Segment Open

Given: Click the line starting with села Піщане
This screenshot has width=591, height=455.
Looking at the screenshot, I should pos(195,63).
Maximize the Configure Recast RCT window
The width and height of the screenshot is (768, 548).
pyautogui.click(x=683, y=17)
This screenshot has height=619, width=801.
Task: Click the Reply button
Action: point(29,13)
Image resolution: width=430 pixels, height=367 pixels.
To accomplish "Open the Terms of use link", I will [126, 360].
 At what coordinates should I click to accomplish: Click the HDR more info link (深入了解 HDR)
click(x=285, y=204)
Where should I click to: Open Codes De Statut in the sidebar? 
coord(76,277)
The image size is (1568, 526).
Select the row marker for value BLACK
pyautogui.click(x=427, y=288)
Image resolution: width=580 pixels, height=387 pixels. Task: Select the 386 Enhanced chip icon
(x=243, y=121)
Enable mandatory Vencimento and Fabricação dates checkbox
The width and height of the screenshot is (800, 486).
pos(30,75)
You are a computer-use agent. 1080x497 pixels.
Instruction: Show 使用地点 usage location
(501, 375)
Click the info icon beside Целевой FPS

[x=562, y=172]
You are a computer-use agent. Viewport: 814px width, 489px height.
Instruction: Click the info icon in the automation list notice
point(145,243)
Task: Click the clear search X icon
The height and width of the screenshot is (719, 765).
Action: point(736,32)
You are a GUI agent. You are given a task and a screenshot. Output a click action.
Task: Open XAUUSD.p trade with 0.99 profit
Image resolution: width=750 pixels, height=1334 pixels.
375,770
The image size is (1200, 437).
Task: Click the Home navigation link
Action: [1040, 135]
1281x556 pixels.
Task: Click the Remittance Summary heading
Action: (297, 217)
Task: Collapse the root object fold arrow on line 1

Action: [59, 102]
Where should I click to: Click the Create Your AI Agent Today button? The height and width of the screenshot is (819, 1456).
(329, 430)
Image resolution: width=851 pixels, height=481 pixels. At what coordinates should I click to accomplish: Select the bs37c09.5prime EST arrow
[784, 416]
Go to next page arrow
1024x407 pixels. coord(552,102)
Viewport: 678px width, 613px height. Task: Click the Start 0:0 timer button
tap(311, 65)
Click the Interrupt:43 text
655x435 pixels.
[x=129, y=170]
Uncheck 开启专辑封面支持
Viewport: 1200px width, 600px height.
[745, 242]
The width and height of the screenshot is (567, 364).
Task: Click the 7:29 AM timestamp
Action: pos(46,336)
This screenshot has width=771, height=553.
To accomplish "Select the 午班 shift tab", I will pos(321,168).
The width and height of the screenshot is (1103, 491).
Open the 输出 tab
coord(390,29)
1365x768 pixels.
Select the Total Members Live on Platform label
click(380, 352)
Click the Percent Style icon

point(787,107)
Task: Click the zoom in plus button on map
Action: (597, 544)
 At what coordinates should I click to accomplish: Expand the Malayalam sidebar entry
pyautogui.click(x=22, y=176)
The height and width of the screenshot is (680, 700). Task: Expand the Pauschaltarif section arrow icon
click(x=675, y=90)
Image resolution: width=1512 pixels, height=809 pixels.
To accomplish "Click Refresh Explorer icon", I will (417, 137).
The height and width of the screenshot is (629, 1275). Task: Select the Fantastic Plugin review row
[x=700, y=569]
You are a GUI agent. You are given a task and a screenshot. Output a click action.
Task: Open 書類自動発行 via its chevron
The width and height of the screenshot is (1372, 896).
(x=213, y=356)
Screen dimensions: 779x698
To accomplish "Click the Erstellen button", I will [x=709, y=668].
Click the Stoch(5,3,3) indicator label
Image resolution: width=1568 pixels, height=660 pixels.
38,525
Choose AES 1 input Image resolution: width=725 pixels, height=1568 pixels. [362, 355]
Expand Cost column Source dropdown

Segment Closed

TRY IT
Could I ask you to return the records exactly and in full?

SOLUTION BELOW
Given: Click the line starting with села Піщане
This screenshot has width=591, height=455.
Looking at the screenshot, I should pos(195,63).
Maximize the Configure Recast RCT window
The width and height of the screenshot is (768, 548).
pyautogui.click(x=683, y=17)
This screenshot has height=619, width=801.
Task: Click the Reply button
Action: point(29,13)
Image resolution: width=430 pixels, height=367 pixels.
To accomplish "Open the Terms of use link", I will [126, 360].
 At what coordinates should I click to accomplish: Click the HDR more info link (深入了解 HDR)
click(x=285, y=204)
Where should I click to: Open Codes De Statut in the sidebar? 
coord(76,277)
The image size is (1568, 526).
Select the row marker for value BLACK
pyautogui.click(x=427, y=288)
Image resolution: width=580 pixels, height=387 pixels. Task: Select the 386 Enhanced chip icon
(x=243, y=121)
Enable mandatory Vencimento and Fabricação dates checkbox
The width and height of the screenshot is (800, 486).
pos(30,75)
You are a computer-use agent. 1080x497 pixels.
Instruction: Show 使用地点 usage location
(501, 375)
Click the info icon beside Целевой FPS

[x=562, y=172]
You are a computer-use agent. Viewport: 814px width, 489px height.
Instruction: Click the info icon in the automation list notice
point(145,243)
Task: Click the clear search X icon
The height and width of the screenshot is (719, 765).
Action: point(736,32)
You are a GUI agent. You are given a task and a screenshot. Output a click action.
Task: Open XAUUSD.p trade with 0.99 profit
Image resolution: width=750 pixels, height=1334 pixels.
375,770
The image size is (1200, 437).
Task: Click the Home navigation link
Action: [1040, 135]
1281x556 pixels.
Task: Click the Remittance Summary heading
Action: (297, 217)
Task: Collapse the root object fold arrow on line 1

Action: [59, 102]
Where should I click to: Click the Create Your AI Agent Today button? The height and width of the screenshot is (819, 1456).
(329, 430)
Image resolution: width=851 pixels, height=481 pixels. At what coordinates should I click to accomplish: Select the bs37c09.5prime EST arrow
[784, 416]
Go to next page arrow
1024x407 pixels. coord(552,102)
Viewport: 678px width, 613px height. Task: Click the Start 0:0 timer button
tap(311, 65)
Click the Interrupt:43 text
655x435 pixels.
[x=129, y=170]
Uncheck 开启专辑封面支持
Viewport: 1200px width, 600px height.
[745, 242]
The width and height of the screenshot is (567, 364).
Task: Click the 7:29 AM timestamp
Action: pos(46,336)
This screenshot has width=771, height=553.
To accomplish "Select the 午班 shift tab", I will pos(321,168).
The width and height of the screenshot is (1103, 491).
Open the 输出 tab
coord(390,29)
1365x768 pixels.
Select the Total Members Live on Platform label
click(380, 352)
Click the Percent Style icon

point(787,107)
Task: Click the zoom in plus button on map
Action: (597, 544)
 At what coordinates should I click to accomplish: Expand the Malayalam sidebar entry
pyautogui.click(x=22, y=176)
The height and width of the screenshot is (680, 700). Task: Expand the Pauschaltarif section arrow icon
click(x=675, y=90)
Image resolution: width=1512 pixels, height=809 pixels.
To accomplish "Click Refresh Explorer icon", I will (417, 137).
The height and width of the screenshot is (629, 1275). Task: Select the Fantastic Plugin review row
[x=700, y=569]
You are a GUI agent. You are given a task and a screenshot. Output a click action.
Task: Open 書類自動発行 via its chevron
The width and height of the screenshot is (1372, 896).
(x=213, y=356)
Screen dimensions: 779x698
To accomplish "Click the Erstellen button", I will [x=709, y=668].
Click the Stoch(5,3,3) indicator label
Image resolution: width=1568 pixels, height=660 pixels.
38,525
Choose AES 1 input Image resolution: width=725 pixels, height=1568 pixels. [362, 355]
Expand Cost column Source dropdown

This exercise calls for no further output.